▶ [Prompt]:
In the entries, find all lines that hold the word "Type" and copy them.

BEGIN Records for this task

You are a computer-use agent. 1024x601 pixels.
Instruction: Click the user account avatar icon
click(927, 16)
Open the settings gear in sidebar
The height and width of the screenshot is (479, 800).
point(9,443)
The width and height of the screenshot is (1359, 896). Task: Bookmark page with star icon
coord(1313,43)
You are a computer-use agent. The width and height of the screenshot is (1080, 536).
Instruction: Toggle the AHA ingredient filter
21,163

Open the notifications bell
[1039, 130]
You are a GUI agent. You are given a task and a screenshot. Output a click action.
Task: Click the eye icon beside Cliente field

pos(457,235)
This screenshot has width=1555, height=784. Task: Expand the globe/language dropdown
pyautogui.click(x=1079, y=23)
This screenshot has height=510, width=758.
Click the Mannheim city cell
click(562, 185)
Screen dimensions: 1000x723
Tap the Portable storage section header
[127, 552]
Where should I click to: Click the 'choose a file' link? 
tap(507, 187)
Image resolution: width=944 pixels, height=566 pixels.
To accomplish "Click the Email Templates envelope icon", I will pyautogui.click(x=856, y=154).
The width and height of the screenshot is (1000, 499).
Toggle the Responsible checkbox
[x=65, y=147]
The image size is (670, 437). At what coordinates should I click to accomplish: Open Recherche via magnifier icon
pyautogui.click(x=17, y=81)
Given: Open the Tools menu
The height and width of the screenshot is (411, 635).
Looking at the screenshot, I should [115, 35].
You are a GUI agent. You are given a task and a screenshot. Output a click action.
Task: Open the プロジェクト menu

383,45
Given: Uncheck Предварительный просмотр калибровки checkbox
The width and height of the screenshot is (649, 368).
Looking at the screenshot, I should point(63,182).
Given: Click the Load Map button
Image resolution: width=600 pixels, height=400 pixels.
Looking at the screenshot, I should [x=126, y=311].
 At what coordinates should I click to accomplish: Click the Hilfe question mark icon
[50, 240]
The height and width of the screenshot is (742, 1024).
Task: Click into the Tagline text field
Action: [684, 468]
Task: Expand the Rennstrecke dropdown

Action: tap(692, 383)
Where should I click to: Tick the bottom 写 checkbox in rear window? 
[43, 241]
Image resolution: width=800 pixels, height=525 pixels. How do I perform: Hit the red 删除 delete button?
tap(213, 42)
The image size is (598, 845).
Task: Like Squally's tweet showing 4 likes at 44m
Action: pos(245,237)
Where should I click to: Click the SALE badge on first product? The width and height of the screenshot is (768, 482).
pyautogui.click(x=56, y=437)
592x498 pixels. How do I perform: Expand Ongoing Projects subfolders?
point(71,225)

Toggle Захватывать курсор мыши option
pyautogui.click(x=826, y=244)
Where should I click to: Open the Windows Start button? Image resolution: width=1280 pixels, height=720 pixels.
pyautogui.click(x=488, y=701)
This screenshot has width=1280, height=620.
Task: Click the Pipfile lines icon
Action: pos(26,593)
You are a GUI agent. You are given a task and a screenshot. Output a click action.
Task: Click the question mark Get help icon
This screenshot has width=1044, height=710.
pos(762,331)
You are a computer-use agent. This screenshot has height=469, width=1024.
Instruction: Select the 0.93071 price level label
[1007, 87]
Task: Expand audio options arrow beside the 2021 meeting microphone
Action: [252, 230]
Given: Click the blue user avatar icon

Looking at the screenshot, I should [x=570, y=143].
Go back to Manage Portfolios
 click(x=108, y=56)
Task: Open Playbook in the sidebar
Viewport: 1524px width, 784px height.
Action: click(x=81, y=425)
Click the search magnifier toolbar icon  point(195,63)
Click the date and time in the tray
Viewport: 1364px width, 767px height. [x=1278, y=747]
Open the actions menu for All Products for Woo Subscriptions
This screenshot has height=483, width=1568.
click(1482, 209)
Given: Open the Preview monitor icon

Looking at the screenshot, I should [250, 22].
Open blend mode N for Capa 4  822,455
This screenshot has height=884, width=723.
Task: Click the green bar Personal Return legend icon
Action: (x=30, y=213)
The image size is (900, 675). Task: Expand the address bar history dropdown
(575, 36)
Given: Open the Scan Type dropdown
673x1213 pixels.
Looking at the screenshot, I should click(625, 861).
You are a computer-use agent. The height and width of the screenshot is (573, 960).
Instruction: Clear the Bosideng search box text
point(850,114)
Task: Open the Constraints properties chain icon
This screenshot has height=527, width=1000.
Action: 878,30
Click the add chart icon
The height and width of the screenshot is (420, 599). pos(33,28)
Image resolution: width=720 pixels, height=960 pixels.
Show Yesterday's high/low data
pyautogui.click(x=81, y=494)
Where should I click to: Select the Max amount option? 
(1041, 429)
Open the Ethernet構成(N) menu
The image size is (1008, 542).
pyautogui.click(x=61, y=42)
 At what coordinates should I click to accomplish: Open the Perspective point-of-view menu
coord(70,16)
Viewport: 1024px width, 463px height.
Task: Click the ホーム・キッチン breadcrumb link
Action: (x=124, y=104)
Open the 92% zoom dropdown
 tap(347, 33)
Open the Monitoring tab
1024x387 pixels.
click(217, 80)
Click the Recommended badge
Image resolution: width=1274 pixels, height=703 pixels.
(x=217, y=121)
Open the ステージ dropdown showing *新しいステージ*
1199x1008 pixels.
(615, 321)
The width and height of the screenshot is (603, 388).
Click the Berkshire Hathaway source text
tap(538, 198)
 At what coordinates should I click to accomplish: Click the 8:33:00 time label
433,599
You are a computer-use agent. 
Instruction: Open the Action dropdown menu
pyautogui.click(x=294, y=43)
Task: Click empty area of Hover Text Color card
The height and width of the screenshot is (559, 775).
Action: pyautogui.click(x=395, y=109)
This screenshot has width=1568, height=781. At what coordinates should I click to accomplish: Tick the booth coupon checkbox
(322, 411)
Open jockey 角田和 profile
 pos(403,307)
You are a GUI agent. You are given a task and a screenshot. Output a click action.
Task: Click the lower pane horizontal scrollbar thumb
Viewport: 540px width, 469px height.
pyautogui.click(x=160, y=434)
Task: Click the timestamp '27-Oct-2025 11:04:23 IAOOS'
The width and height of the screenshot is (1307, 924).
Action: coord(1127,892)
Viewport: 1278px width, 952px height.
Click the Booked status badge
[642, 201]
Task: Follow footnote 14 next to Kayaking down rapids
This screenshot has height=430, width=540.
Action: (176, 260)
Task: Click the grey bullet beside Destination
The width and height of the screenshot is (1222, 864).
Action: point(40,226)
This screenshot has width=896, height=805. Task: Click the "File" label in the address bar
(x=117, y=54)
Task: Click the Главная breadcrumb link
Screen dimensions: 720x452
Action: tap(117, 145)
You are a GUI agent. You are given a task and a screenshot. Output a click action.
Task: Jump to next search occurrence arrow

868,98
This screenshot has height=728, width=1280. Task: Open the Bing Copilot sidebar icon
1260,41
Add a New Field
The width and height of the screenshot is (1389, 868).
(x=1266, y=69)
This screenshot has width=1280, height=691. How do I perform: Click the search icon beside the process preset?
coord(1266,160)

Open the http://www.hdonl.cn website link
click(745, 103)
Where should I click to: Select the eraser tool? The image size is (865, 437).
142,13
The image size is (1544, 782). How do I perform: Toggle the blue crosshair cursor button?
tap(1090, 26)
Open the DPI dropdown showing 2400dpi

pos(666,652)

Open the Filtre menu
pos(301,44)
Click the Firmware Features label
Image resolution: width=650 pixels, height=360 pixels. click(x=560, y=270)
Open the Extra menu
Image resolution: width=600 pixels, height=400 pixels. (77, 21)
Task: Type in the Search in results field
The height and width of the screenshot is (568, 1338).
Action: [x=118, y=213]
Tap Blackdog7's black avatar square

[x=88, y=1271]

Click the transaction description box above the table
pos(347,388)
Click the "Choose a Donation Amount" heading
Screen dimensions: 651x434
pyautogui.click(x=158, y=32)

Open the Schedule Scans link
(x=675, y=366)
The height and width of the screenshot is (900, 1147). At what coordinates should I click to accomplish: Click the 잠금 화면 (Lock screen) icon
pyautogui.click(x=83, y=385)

END Records for this task

▶ [Written answer]:
Given: Open the Scan Type dropdown
Task: Type in the Search in results field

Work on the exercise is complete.